**TAREFA PROPOSTA:**
Resuma o texto da página em duas frases.

**TEXTO DA PÁGINA:**
Mas antes de vermos isso, era necessário passar a fronteira. Se do lado polaco tudo decorre com relativa tranquilidade, no lado ucraniano já é possível sentir mais a tensão — até pelas armas bem visíveis que todos os guardas transportam, em contraste com os colegas polacos. Do lado ucraniano, a maioria praticamente não fala inglês e, por isso, a comunicação reduz-se a gestos, entregas de documentos, acenos de cabeça e muita repetição de expressões como “Press” e “Portugalia” (do nosso lado) e “Davai, davai”, expressão que traduz a ideia de “Vá, vamos” em russo e ucraniano, do lado deles. Por fim, é-nos entregue um carimbo num papel e dado sinal para seguirmos.

**EXTRATO DOS DADOS:**
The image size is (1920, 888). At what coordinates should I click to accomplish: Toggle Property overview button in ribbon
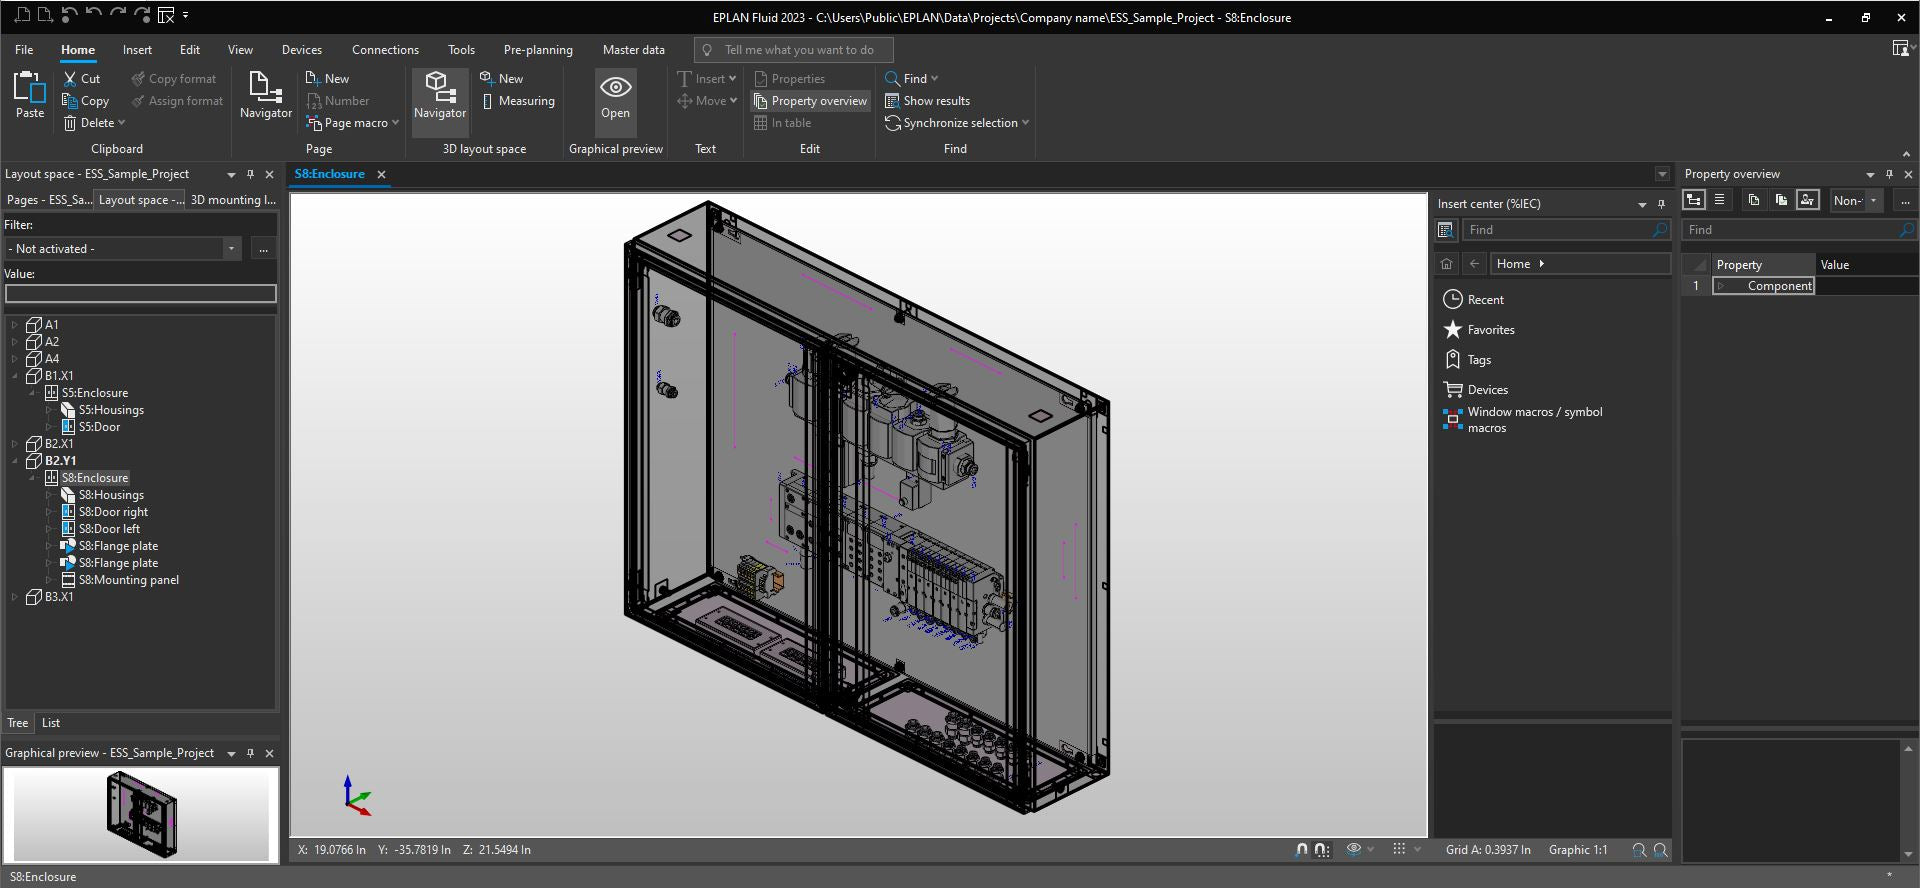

**RESPOSTA À TAREFA:**
Na passagem da fronteira, o lado polaco decorre com relativa tranquilidade, enquanto no lado ucraniano se sente mais tensão, até pelas armas bem visíveis que todos os guardas transportam. Como a maioria dos guardas ucranianos praticamente não fala inglês, a comunicação reduz-se a gestos, entregas de documentos, acenos de cabeça e expressões repetidas como “Press”, “Portugalia” e “Davai, davai”, até que é entregue um carimbo num papel e dado sinal para seguir.